> [Material]

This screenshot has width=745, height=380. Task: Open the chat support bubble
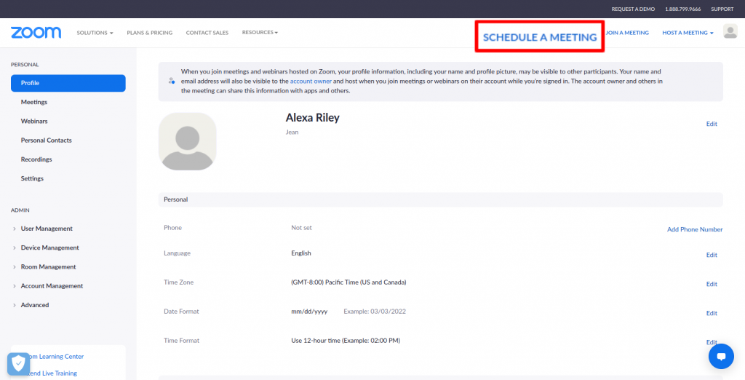click(x=721, y=357)
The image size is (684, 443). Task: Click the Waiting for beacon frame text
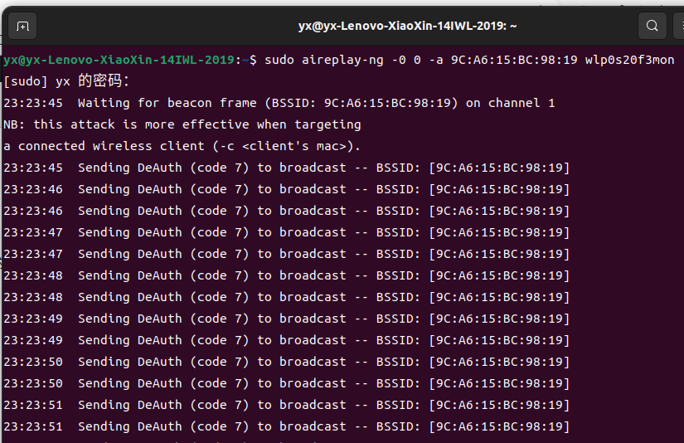[x=167, y=103]
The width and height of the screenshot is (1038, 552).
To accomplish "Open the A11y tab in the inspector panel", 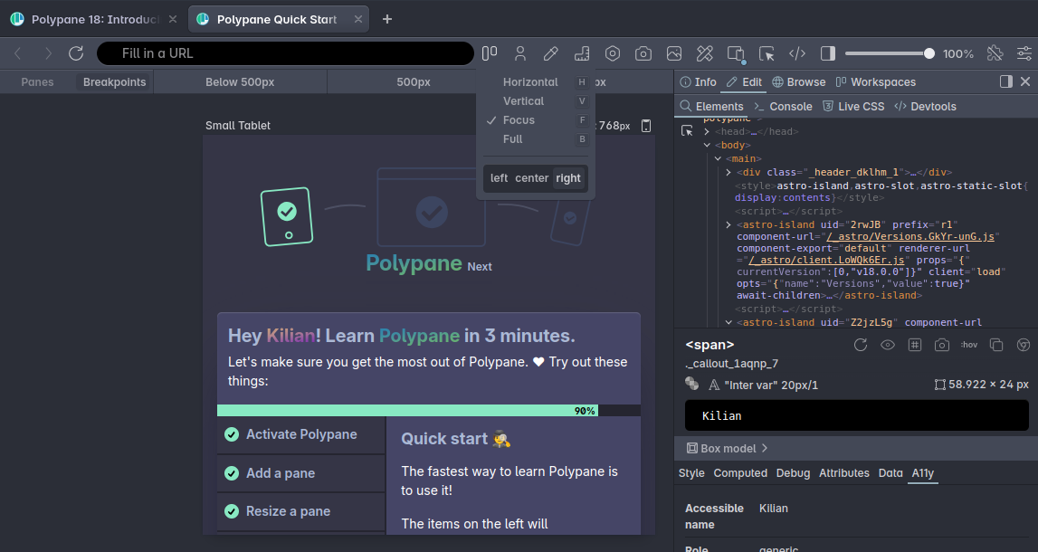I will click(922, 472).
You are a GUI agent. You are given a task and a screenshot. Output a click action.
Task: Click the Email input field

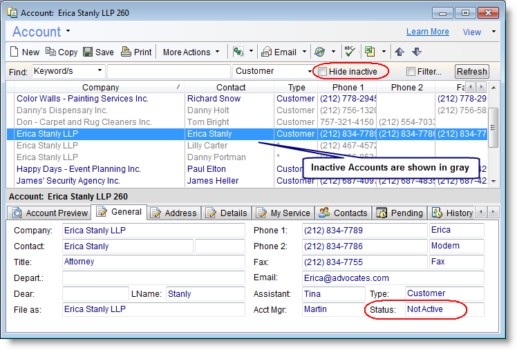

> [Description of the task]
Copy the material word for word, starting with the line that contains "You are a GUI" and going on through the end of the material. Leave out any pictures.

> [Answer to the task]
You are a GUI agent. You are given a task and a screenshot. Output a click action.
Task: Click the Email input field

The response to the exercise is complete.